The Unimog Project was fun for a few reasons, the first was the over all coolness of the truck and the blending of camping and architecture. The real thing that got me constantly fired up though was the fact that the Unimog is a machine. I like machines. I like the Pink Floyd Song "Welcome to the Machine" and I also really like robots, never mind.  On top of all this, I like tools, tools of all sizes, forms and shapes, tools began very simply and one of the first tool that scientists speculate on is the creation of a fabric clasp, a button, or broach. Pretty obscure sure, but seriously the broach in combination with a fur, or skin enabled a woman with child to carry and protect their young without using their hands. It also allowed the child to continue to grow before needing to be mobile allowing for longer duration for brain development and maturation. The sling was the first tool, not the bone or club like 2001: Space Odyssey would have you believe. Tools became extensions of the human body, a sling mimicking the womb, then a club to lengthen the reach of the fist, all the way through to axes, chainsaws, cars, excavators, bull dozers, cranes, and computers.

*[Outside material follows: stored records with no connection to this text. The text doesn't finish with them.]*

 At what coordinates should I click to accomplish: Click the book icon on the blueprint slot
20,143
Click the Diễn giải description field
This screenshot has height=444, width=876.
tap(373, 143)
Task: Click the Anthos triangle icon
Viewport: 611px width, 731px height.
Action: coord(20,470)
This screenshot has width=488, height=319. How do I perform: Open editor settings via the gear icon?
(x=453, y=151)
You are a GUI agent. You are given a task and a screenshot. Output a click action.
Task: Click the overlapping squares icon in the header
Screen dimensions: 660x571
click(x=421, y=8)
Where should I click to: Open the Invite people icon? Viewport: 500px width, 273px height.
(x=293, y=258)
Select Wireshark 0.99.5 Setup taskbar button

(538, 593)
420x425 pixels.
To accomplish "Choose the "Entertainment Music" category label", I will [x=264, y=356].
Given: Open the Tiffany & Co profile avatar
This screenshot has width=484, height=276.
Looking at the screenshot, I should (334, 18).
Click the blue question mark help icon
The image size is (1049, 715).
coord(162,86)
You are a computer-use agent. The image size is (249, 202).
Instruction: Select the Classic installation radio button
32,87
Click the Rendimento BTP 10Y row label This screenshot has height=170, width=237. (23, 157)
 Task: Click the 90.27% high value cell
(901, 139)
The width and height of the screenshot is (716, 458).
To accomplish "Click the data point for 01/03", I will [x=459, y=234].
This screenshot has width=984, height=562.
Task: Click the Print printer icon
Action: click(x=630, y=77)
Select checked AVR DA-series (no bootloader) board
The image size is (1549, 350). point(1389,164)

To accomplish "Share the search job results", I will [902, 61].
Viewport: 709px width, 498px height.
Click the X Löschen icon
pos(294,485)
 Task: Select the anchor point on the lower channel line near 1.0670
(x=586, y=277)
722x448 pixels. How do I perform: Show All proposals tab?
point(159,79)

So yeah I like tools, I like machines, I like wheels and gears, moving parts and rust. So in my thesis thinking, in my multiple fascinations that I am to juggle, shuffle and use for inspiration, where does the machine come out? The Mill is one part of the fascination, the mill is the picturesque machine within nature, in a pastoral setting, the mill is deceiving, for all of its quant representations, the mill is a machine, or a machine housing, protecting the equipment from the elements, hiding the dangerous wheels and gears and spinning rollers and saws, the Mill is a tool, the mill is a machine. So there is some traction with mills. Nature and the machine.

There is also the idea of architecture as machine, a house as a machine for living, and architecture as tool. Recently I have been partaking in an anti-planning / protest exercise for the west harbour in hamilton, advocating for the re-use, and preservation of some pretty narly, historic industrial buildings, the Rheem building being one of them. The Rheem building is a tool, its main supporting structure is a gantry crane with a truss roof sitting on top. see image below.



 This Industrial aesthetic is something I always come back to, the machine as inspiration for architecture. Lately this has led me to look at things like excavators, back hoes, and bulldozers. A kind of industrial industrial design. So now there is a pull, a pull away from the Mill and toward the factory, and the machine. I guess right now, it all falls generally under the theme of the building as machine, architecture as tool, architecture as an extension of the human body.